Have not had a chance to look at 3. and understand why... but maybe this is same as a previous bug where an ouput buffer was used as part of the input... especially given that some do seem a mixture of languages... so has maybe been fixed by a PR not yet merged... not sure...

Given that they can all be addressed, this brings up the possibility of why is this not done in such a separate, tidy-json app, built and shipped with tidy, rather than yet again adding it to console tidy.c...

Anyway out of time today, but look forward to some interesting feedback... thanks...

balthisar commented 6 years ago

It looks correct on the surface, and everything that should be escaped looks escaped. I agree, there's a pointer somewhere screwed up; it works okay in LibTidy; you're not trying to hold anything after the callback returns, are you? Every is dealloced after returning, so maybe that's it. Why does the French look like it's missing a lot of letters?
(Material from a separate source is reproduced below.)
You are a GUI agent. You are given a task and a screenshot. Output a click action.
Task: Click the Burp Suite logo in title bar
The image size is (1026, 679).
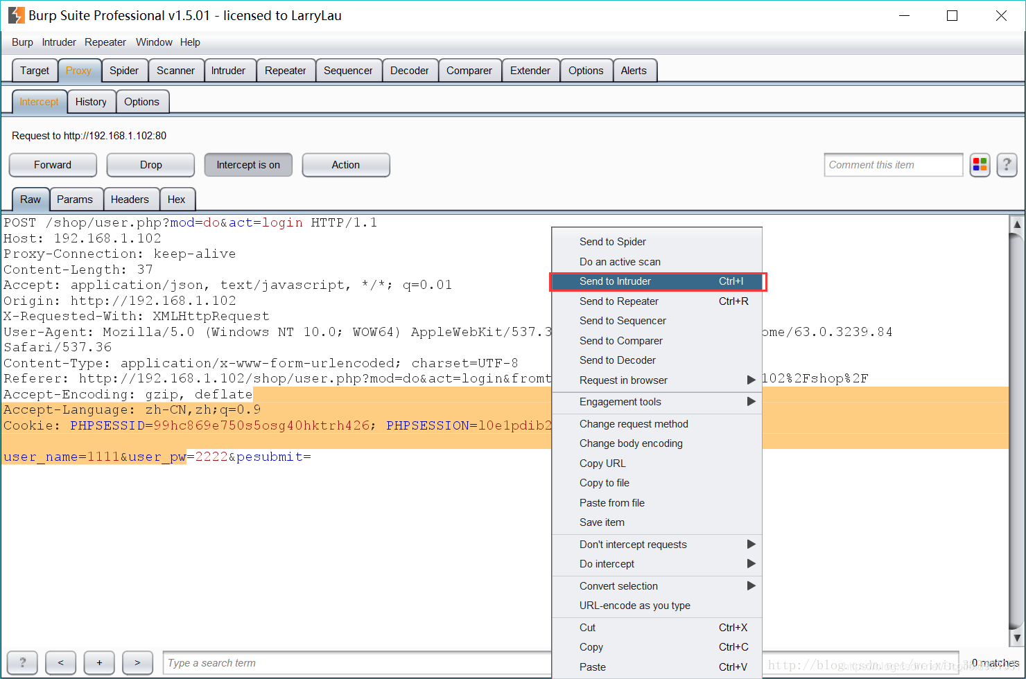[17, 15]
The sample is also exposing the messageLevel value. We can't let that happen. I'd skip emitting it completely, and use one of the other API accessors, like tidyGetMessagePrefixDefault, or one of the message keys.

Hmmm, I'll have to look into the messageIsMuted for the bug; I know that this was tested at one point. Just for the sake of caffeine management, you're not treating it as a string, right? It's a bool that needs to be printed into JSON as a string.

I suppose the advantage of putting it into tidy.c is because everything is in tidy.c, including all of the documentation generation stuff, and everyone has tidy.c by default, without having to fuss with installer options, cmake options, etc. It's just another alternative output format, and there's not really a disadvantage.

I'll dig into it more, too, when I have some time. As you know, I've been swamped.

geoffmcl commented 6 years ago

@balthisar missing letters, yeah, my json escaping service omitted all utf-8 chars, now fixed... quick and crudely...

Of course I am extract all the items into a std::string before the callback returns...

And now see the results->muted member is only set after this callback - messageobj.c - setting this needs to be moved to before the callback, or something...

I converted the messageLevel from a rather meaningless number to a string, and added a few more outputs... Still open to discussion what should and should not be included...

Will try to attach the file output, since I am always unsure what copy & paste does to utf-8... of course had to add the .txt extent to get it accepted -

tempmsg.json.txt

There are several points about making this a separate distributed app -

  1. There is no fuss with install... just a few cmake lines and it is done... that seems to be spreading FUD
  2. As a separated app it can have its own config options, like indenting and newlines. Unless the output is being read by a human, seems no need to pretty print it.
  3. Like say git, and many other unix apps, it should be broken into several apps, and to me that could include the current xml config outputs.
  4. Like my tidy-json there is no need to stick to K&R C... makes it easier to write, maintain, understand, etc using say C++ stl...
  5. Helps promote by example apps to show the power of the libtidy...

There seems no need to have an ever growing single tidy console app, that tries to do everything, every format... a single mega app... even seems contrary to some unix philosophy of many small tools...

I am still having a problem with the output passing my json checking s/w. It fails within the first 3 or 4 lines... Any help on that appreciated...

And now I have added the summary messages as well, but exactly what to include in the json could be subject to tidy-json specific config switches, in addition to the mentioned indenting and newlines options... so the user could select just as much as they need...

But whatever is eventually decided I am still seeing mixed language messages... Need to get to the bottom of this... ideas welcome... thanks...

geoffmcl commented 6 years ago

Seemed to have solved the valid json problem, and have added some other members - as usual renamed it .txt to allow uploading - msg-fr.json.txt

And have opened a #719 issue to address the bug in the callback API...

This is the current tidy-json app... appreciated if others could clone, build, and test this...

Look forward to further feedback... thanks...

geoffmcl commented 6 years ago

Ok, my tidy-json app is getting stable and mature...

Have now added everthing available from the TidyMessageCallback API - sample -

msg-fr2.json.txt

One of the last things is a sort of verbosity option, or more an information selection option, since it is probable that a user may not need all this information in json... need to think about this...

And as noted in issue #719, have solved one of the problems, the messageIsMuted value, there is still the problem of mixed languages in certain messages to be solved...

One interesting thing about the output of the nodes in json is that there is not an API to get whether a node is implicit, that is added by tidy, and not in the original input html... will try to find the time to add a Feature Request for this...

Look forward to others building and testing this, and further feedback... thanks...